__SHORT PROBLEM__: Convert the part of the records that starts with the line containing "This screenshot has width=1092, height=1099." and ends with the line containing "Toggle the Name", both included, into a JSON list of strings. Make each line one string and omit blank lines.

** Start of DATA SUPPLIED **

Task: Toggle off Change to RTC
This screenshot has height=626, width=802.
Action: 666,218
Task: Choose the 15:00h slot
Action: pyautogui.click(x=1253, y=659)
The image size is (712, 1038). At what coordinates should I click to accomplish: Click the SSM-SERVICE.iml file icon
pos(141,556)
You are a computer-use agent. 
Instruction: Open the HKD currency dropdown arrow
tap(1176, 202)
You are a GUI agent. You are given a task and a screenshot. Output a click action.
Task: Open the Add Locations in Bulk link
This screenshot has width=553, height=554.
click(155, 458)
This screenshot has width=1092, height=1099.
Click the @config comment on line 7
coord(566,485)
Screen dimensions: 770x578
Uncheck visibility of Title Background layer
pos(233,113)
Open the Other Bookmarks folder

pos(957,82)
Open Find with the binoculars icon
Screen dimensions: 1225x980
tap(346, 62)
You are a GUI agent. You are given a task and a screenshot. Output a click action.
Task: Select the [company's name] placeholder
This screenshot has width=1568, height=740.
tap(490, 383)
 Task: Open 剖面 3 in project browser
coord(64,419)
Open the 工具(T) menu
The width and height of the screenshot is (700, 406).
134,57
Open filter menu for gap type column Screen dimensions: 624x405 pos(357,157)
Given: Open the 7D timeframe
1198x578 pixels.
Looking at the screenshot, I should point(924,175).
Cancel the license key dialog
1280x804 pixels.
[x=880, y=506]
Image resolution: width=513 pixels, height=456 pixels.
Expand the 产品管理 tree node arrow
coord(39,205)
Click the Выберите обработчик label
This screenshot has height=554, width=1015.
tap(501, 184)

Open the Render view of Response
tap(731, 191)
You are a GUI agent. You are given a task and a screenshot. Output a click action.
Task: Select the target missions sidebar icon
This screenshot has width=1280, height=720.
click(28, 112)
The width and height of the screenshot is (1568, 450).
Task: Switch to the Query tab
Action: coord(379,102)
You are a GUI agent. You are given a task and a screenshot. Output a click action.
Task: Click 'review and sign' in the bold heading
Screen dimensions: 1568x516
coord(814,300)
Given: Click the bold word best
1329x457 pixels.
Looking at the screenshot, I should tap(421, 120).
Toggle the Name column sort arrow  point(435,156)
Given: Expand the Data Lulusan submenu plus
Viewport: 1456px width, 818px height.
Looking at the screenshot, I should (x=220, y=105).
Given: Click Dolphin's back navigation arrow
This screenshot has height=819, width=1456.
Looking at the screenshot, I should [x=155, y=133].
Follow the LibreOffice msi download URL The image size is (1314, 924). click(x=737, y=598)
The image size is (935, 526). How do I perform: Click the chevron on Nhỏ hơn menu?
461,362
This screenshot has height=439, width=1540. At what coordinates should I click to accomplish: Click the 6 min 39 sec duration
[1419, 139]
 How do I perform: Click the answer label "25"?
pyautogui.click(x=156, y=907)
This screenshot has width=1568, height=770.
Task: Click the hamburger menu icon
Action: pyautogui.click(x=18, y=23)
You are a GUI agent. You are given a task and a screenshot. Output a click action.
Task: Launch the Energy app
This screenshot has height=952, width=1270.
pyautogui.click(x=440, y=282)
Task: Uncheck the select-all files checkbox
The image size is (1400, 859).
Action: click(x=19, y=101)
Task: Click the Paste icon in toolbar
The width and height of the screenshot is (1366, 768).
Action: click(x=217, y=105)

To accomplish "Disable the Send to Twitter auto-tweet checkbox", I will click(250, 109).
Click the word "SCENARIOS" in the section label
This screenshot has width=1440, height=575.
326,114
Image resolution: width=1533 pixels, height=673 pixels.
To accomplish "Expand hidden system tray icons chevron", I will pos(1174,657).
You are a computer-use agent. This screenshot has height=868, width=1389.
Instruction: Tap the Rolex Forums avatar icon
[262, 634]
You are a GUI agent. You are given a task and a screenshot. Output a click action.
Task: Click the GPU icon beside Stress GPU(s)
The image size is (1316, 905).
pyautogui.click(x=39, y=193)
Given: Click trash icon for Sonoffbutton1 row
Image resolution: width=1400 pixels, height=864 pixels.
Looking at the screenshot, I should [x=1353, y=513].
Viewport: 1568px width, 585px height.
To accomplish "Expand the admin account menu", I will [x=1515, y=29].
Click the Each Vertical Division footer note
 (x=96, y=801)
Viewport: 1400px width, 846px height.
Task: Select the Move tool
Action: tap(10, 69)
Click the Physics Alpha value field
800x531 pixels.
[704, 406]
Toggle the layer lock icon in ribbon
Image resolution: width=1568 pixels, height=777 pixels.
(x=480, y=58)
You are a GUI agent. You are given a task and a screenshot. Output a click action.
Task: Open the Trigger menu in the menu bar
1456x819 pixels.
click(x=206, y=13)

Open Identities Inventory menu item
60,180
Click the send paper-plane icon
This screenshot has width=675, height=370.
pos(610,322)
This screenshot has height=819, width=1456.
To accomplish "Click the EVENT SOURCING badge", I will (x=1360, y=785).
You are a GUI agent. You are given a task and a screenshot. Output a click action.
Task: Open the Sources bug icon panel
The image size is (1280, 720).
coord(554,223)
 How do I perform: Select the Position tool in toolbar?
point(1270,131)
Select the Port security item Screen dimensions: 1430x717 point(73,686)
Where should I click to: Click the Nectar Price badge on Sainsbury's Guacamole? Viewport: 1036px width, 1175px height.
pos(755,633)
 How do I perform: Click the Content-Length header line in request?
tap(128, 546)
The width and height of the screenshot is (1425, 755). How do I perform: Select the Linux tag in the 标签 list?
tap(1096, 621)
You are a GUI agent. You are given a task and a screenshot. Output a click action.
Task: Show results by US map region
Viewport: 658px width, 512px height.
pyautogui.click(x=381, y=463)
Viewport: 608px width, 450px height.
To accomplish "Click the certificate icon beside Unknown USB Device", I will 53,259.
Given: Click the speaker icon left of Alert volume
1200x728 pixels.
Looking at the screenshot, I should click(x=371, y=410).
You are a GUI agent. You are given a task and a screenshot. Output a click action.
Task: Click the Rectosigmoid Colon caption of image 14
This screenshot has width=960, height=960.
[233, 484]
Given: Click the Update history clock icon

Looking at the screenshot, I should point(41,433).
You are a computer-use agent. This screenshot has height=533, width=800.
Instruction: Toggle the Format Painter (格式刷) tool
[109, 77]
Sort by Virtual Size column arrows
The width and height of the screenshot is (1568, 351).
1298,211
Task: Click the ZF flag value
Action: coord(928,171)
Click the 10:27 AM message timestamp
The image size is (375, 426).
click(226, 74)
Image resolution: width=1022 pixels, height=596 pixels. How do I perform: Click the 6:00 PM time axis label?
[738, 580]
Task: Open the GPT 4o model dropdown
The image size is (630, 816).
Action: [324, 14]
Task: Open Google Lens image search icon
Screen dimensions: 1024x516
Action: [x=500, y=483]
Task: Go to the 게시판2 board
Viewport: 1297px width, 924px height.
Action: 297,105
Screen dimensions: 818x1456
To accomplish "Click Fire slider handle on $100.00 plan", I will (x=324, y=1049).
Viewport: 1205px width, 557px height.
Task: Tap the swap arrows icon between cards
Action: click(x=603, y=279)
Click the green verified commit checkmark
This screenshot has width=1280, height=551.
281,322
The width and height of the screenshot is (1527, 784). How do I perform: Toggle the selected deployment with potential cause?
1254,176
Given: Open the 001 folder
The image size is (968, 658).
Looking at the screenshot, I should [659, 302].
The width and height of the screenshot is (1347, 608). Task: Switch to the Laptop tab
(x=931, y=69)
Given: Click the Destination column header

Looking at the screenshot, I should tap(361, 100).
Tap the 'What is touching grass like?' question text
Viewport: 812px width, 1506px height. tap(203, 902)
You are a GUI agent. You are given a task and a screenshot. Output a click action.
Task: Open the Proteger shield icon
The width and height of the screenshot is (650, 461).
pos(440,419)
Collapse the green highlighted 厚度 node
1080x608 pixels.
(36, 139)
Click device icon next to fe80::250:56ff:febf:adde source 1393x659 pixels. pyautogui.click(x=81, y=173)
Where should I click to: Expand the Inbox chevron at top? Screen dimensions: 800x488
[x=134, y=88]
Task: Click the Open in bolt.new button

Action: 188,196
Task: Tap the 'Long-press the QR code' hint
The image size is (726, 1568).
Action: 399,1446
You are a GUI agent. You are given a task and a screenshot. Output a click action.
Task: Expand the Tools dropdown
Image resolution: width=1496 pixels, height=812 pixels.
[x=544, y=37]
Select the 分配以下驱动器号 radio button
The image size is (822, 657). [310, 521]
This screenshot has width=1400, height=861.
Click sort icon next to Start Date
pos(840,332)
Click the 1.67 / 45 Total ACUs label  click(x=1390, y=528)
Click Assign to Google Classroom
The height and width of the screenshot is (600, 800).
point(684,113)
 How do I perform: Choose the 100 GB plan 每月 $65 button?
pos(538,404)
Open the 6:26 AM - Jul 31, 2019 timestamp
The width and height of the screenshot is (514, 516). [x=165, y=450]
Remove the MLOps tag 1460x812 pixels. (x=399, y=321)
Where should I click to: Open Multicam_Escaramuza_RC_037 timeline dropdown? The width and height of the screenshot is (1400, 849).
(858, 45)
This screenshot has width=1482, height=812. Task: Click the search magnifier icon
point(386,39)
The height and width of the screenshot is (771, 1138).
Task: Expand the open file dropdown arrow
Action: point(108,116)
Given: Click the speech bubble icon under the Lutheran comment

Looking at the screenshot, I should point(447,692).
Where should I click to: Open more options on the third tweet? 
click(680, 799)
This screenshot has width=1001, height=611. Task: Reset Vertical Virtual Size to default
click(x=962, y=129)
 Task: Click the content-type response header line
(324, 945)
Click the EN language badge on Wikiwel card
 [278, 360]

** End of DATA SUPPLIED **

__THE REPLY__:
[
  "This screenshot has width=1092, height=1099.",
  "Click the @config comment on line 7",
  "coord(566,485)",
  "Screen dimensions: 770x578",
  "Uncheck visibility of Title Background layer",
  "pos(233,113)",
  "Open the Other Bookmarks folder",
  "pos(957,82)",
  "Open Find with the binoculars icon",
  "Screen dimensions: 1225x980",
  "tap(346, 62)",
  "You are a GUI agent. You are given a task and a screenshot. Output a click action.",
  "Task: Select the [company's name] placeholder",
  "This screenshot has width=1568, height=740.",
  "tap(490, 383)",
  " Task: Open 剖面 3 in project browser",
  "coord(64,419)",
  "Open the 工具(T) menu",
  "The width and height of the screenshot is (700, 406).",
  "134,57",
  "Open filter menu for gap type column Screen dimensions: 624x405 pos(357,157)",
  "Given: Open the 7D timeframe",
  "1198x578 pixels.",
  "Looking at the screenshot, I should point(924,175).",
  "Cancel the license key dialog",
  "1280x804 pixels.",
  "[x=880, y=506]",
  "Image resolution: width=513 pixels, height=456 pixels.",
  "Expand the 产品管理 tree node arrow",
  "coord(39,205)",
  "Click the Выберите обработчик label",
  "This screenshot has height=554, width=1015.",
  "tap(501, 184)",
  "Open the Render view of Response",
  "tap(731, 191)",
  "You are a GUI agent. You are given a task and a screenshot. Output a click action.",
  "Task: Select the target missions sidebar icon",
  "This screenshot has width=1280, height=720.",
  "click(28, 112)",
  "The width and height of the screenshot is (1568, 450).",
  "Task: Switch to the Query tab",
  "Action: coord(379,102)",
  "You are a GUI agent. You are given a task and a screenshot. Output a click action.",
  "Task: Click 'review and sign' in the bold heading",
  "Screen dimensions: 1568x516",
  "coord(814,300)",
  "Given: Click the bold word best",
  "1329x457 pixels.",
  "Looking at the screenshot, I should tap(421, 120).",
  "Toggle the Name column sort arrow  point(435,156)"
]